While Anderson never received a direct response from The North Face or its corporate owner VF Corp., the distributor told Anderson it was told it could not put the Innovex logo on the jackets because it was “not consistent with its brand standards, which they told him was because we are an oil and gas company,” Anderson told Hart Energy in an interview.
“Officially, they don’t put that in their terminology, but they told him it’s because if you look at their official disclaimer it references other companies they wouldn’t want to be co-branded with such as alcohol, tobacco, porn,” Anderson continued.
Anderson was able to find another company to sell him the jackets through the distributor—Eddie Bauer. For many executives that may have been the end of the story, but for Anderson, the episode awakened a frustration he said he’s felt for a long time.
“The jackets are one thing and the solution to that problem isn’t really a big deal, but I think it really hit a nerve—the idea of the population in general and even within our industry of apologizing for what oil and gas does,” Anderson said. “What we do is good for humanity and good for the world. Like everything, there’s trade-offs. But I think somehow in the oil and gas world, we only talk about the small portion of challenges.

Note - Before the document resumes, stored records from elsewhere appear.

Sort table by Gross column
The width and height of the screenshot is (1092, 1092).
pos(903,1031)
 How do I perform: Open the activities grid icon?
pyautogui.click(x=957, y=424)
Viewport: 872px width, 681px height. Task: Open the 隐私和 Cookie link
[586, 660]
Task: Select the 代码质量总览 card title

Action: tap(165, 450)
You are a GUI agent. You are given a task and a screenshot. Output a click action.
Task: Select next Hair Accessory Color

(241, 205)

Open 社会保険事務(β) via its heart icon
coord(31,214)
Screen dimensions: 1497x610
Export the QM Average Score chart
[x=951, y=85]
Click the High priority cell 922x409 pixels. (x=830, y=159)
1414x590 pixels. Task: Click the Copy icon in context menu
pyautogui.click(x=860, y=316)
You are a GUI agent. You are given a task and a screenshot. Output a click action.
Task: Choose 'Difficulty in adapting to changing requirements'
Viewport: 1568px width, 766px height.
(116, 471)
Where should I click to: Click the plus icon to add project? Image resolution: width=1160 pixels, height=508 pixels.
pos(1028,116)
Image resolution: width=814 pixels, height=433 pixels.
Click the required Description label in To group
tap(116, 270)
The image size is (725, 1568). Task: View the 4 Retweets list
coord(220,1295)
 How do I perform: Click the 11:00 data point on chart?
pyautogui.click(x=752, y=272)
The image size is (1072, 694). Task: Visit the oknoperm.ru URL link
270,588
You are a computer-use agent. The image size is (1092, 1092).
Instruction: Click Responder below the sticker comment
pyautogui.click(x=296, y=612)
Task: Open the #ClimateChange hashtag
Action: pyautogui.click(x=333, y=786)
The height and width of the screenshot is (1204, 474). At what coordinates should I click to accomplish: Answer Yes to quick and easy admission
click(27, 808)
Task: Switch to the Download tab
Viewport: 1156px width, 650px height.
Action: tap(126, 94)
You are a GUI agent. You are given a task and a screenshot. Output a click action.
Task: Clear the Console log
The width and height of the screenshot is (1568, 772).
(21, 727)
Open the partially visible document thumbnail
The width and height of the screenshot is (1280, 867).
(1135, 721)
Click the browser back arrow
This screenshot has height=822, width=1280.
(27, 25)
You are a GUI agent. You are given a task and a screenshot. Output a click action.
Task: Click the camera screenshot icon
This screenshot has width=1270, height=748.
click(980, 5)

We don’t talk about the 99% of oil and gas which is great for humanity.”
He’s not alone. Industry messaging in the rising age of ESG (environmental, social and governance) among investors and anti-fossil fuel sentiment among the public, has become a prime topic of discussion within oil and gas circles. Hart Energy’s own virtual DUG conferences held this fall had their fair share of passionate discussion on why and how the industry should speak up for itself.
Anderson decided he would speak up and penned a letter to VF Corp. CEO Steve Rendle in which he wrote “low-cost, reliable energy is critical to enable humans to flourish.”
In the letter, Anderson proudly trumpeted the benefits of oil and gas on society and the progress the industry has made in reducing harmful emissions into the atmosphere. He also pointed out the irony of The North Face’s stance given the influence of fossil fuels on its products and businesses. “Without oil and gas there would be no market for, nor the ability to create, the products your company sells,” he wrote.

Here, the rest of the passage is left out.